-- Text section follows --
Tobias Collier, Flatpack 001, Matt Franks, Brian Griffiths, Clive Lissam, Stephen Sutcliffe, Mark Titchner, Gina Tornatore, Simon Wood
Pallas invited Free Association to curate this second exhibition in Pallas Heights. Free Association is/was a mutable collective of: Jari Lagerman, director and curator of VTO Gallery. Colin Ledwith, curator at the British Council. Mark Titchner is an artist.
“These are the last things, she wrote. One by one they disappear and never come back. I can tell you of the ones I have seen, of the ones that are no more, but I doubt there will be time. It is all happening too fast now, and I cannot keep up.
I don’t expect you to understand. You have seen none of this, and even if you tried, you could not imagine it. These are the last things. A house is there one day, and the next day it is gone”.
Paul Auster, In the country of Last Things.
Tobias Collier’s works in various media: painting, video, drawing. His practice deals in man’s striving towards an understanding of the universe, as in early work ‘Cosmic Cosmology’. His first solo show was at VTO Gallery, since then the artist has exhibited at Stephen Friedman, Lisson and Tommy Lund, Copenhagen.
-- Text section concluded --
Requirement A
Say whether each statement agrees with the exhibition text above, answering yes or no and quoting the exact words of the text that decide it. (i) Pallas asked Free Association to curate the second exhibition in Pallas Heights. (ii) Tobias Collier's first solo show was at Lisson. (iii) Colin Ledwith is the director of VTO Gallery.
Requirement B
Write what comes next in the exhibition text above, picking up after its final sentence.
-- Data follows --
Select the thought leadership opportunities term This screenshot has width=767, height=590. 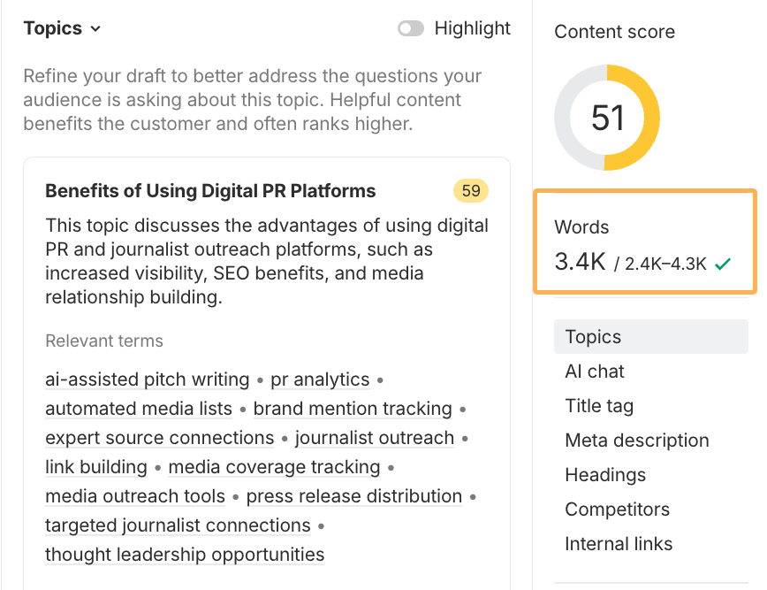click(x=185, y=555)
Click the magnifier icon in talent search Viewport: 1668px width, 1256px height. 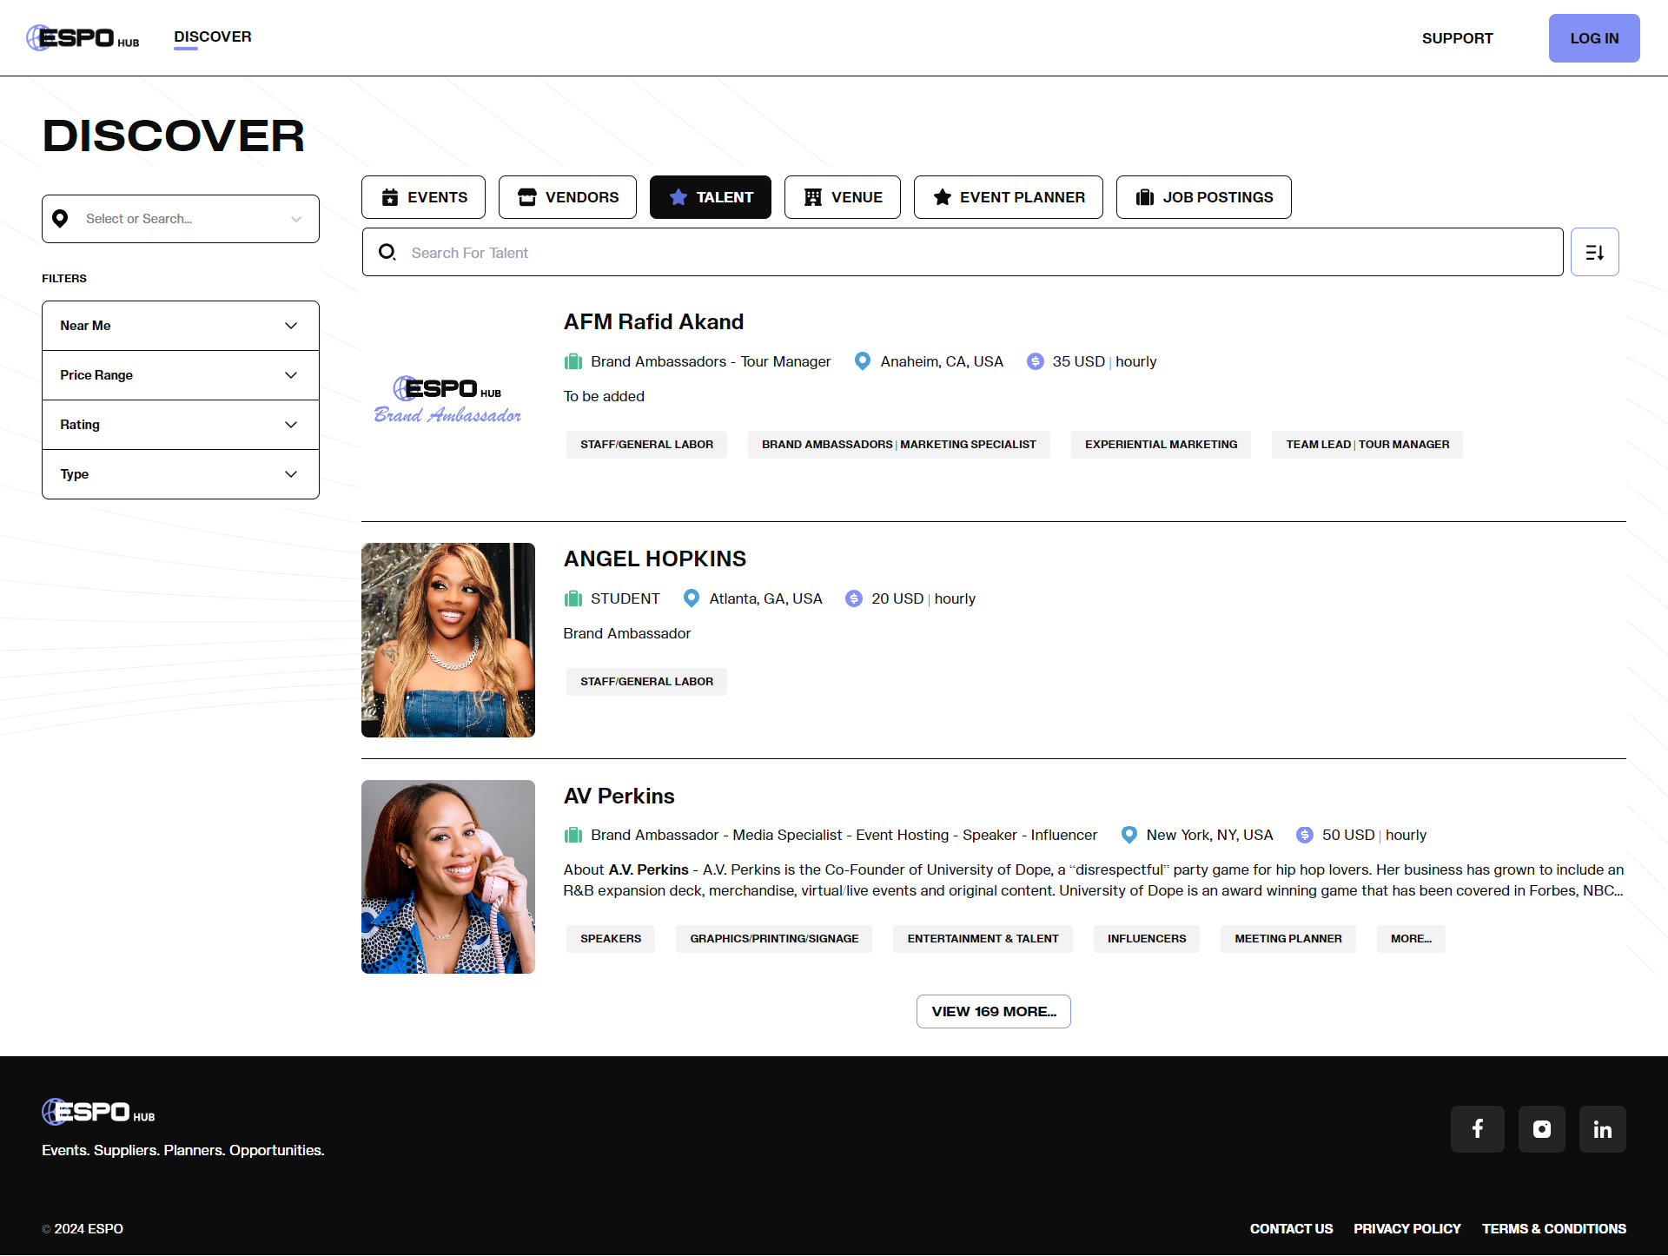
-- Data concluded --
Written answer A
(i) Yes: "Pallas invited Free Association to curate this second exhibition in Pallas Heights."
(ii) No: "His first solo show was at VTO Gallery"
(iii) No: "Colin Ledwith, curator at the British Council."

Written answer B
Flatpack 001 are Mark Beasley, Steve Beasley and Andy Robinson. An artist collective, their interests lie in complicating systems of art reception, often taking on the role of Art Directors or facilitators by proposing contexts in which other artists exhibit their work. Past exhibitions include The Showroom and Cubitt Gallery.
Pillaging the history of sculpture and pop culture at large, Matt Franks conflates elements of modernist sculpture, contempory cartoons and the baroque into playful sculptural forms using everyday industrial materials such as Styrofoam and plastic rubber. Past exhibitions include Anthony Wilkinson, Asprey Jaques and Tate Britain.
Brian Griffiths is known for his lumbering anachronistic junk ‘control panels’, alluding to the early IBM computers that once filled mission controls for countless space missions. Futuristic idealism muted and imbued with melancholy. Shows include Vilma Gold, ICA and Camden Arts Centre.
In twisted echo of the Victorian miniature, Clive Lissaman creates small figurative paintings with standard colours from a hobbyist model makers range. Painted in unsettling naïve clarity, his images of Wrens and Warblers evoke a contemporary bird man of Alcatraz who longs for escape. Past exhibitions include Richard Salmon and City Racing.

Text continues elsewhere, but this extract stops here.